2021年8月15日(日)から18日(水)にかけて、秋田市内にある秋田総合生活文化会館・美術館「アトリオン」で、本学学生の大城 舞未加さんが絵の個展「アートで見る性差別社会」を開催しました。

「ジェンダーレンズ」というコンセプトで開かれたこの展覧会では、日常の何気ないシーンを描いた絵とともに、ジェンダーという視点で見た時にその場面がどういう意味を持つかという大城さんの解説文が添えられました。想定している以上にポジティブな反応が多かったと話す大城さんに、個展を開いた思いや、今後の抱負などを聞きました。(写真はいずれも大城さん提供)

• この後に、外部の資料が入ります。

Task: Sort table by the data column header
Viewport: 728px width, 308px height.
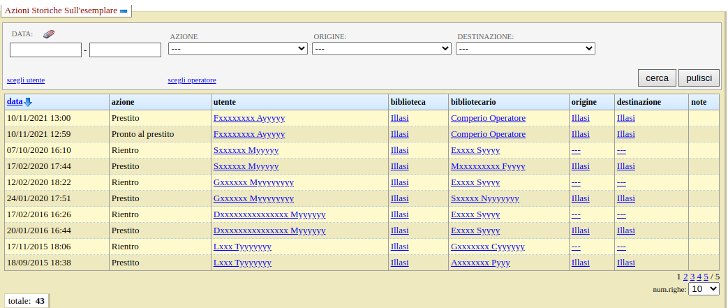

会場に設置した展覧会のポスターの前で、花を手に写る大城さん

ジェンダーというテーマに、入学時から特別な関心があったわけではない

大学入学時に、同世代の人たちと比べて特別に関心が高かったわけではないと思います。SNSなどでジェンダーというテーマに触れることが多くなるにつれて、家庭での両親の役割分担を見たり、周りの大人が「男の子は運動を頑張らないと」と言うのを見たりした時に抱いていた「モヤモヤ」の正体が徐々にはっきりしてきた、という感じです。そんな時に大学での「ジェンダー学概論」(千葉加恵子 准教授)という授業でジェンダーについて体系的に学んだことで、ジェンダーにまつわる出来事で相手を「私を傷つける嫌なひと」として片付けるのではなく、社会の構造的な問題として広く捉えられるようになりました。

コンセプトは「ジェンダーレンズ」

いったん視野が広がると、日常に自然と溶け込んでいる不平等や性差別が見えるようになってきました。ジェンダーという眼鏡をかけることで、何気なく見過ごしていたふとした風景が、実は誰かを傷つけたり、追い詰めたりしていたかもしれない。この、いわば「ジェンダーレンズ」を通じて私が見えたものを共有したいと思ったのが、個展を開くきっかけでした。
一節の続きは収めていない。